We drove through the reserve to Kichwa Tembo Camp where we reached just before before sunset. Near the swimming pool were the African Warthogs which are tough and sturdy animals that graze while on their knees.

We aptly had a sun downer while watching the round sun setting and sending its yellow then golden orange rays into the horizon as it dipped.

The following day started with a lot of promise and the guarantee of seeing some, if not all, the Big Five and in the process, witness the wildebeest migration.

A few minutes into our morning game drive, we got a glimpse of a lone lioness. Thanks to our capable tour guide and driver we managed to move closer as it looked for a resting spot, clearly tired and well fed from a successful morning hunt.

Not far away was a cackle of hyenas and of a cast of vultures sharing the remains of an unlucky zebra, without any remorse. But that is nature works. One of the hyenas made good of the theatre by giving a hearty laugh after biting off a piece of the zebra's leg. He ran off with it.

At the Mara Conservation we saw a herd of elephants. One of the elephants was with her calf. The tow stirred our interest and we started to follow them. But when the protective mother saw our advancing vehicle, her motherly instincts kicked in and she stood between the vehicle and her calf.

A few minutes later, our driver got a radio call from a colleague who had espied three lions resting under a tree. The sound of our approaching tour van did not stir them at all and we figured they were obviously catching up on their "recommended" 20 hours of sleep after a good meal.
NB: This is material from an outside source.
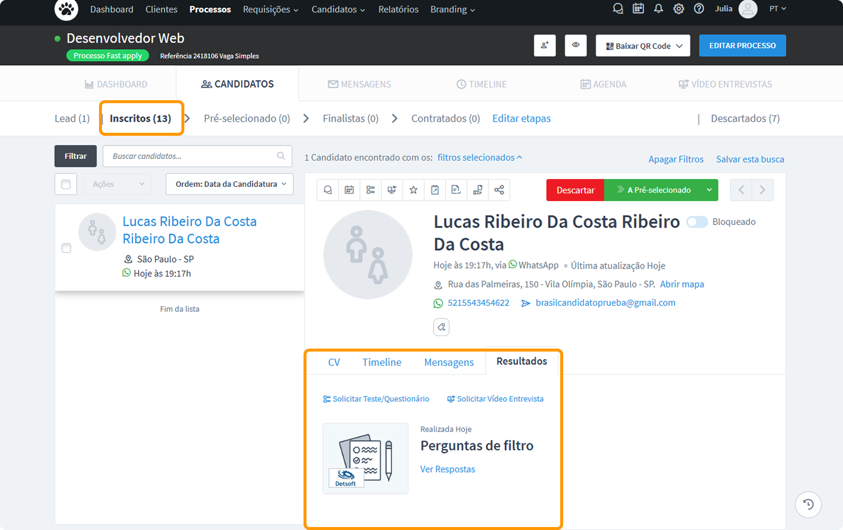The height and width of the screenshot is (530, 843).
Task: Open the Relatórios menu item
Action: pyautogui.click(x=398, y=9)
A few of metres away were a lion and a lioness which we were told had separated themselves from the pride because they were on a honeymoon.

We were all anxious to witness the migration, so we proceeded to the Mara River. Unfortunately, the animals had not yet started crossing because of the shifting climatic conditions being experienced in Tanzania. But we were lucky to spot a lone buffalo going for a drink in the river.

Lunch was served out in the wild. We then left to go and visit the only two white rhinos in Masai Mara. They are endangered, and are thus taken care of round the clock.

We saw the 17-year old female who weighs three tonnes and her son, who was born in 2008 at the Ol Choro Oirogua Conservancy.

Mother and son were grazing peacefully and we are told that the son is called Kofi Annan.

One of the rangers who take care of the rhinos approached them and caressed them to show us that they are not dangerous. We pluck some courage and take photos with the rhinos, but the fear never really disappears.

There are 19 black rhinos in the park, but unfortunately we did not get a chance to see one.

One of the interesting animals we encountered in the reserve and conservancy was the topi, which looks as if it has blue jeans and yellow socks. Topis take turns in watching out for predators by standing on higher ground such as an ant hill.

We also caught a glimpse of the hammerkop which builds the largest nest complete with several rooms such as a guest wing where it accommodates an owl to keep watch over the "palace" during the day.

There was so much to see and little time. But even if there was enough time, one can never have enough of the Mara, I told myself, as we prepared to make our way back to Nairobi after having a champagne breakfast.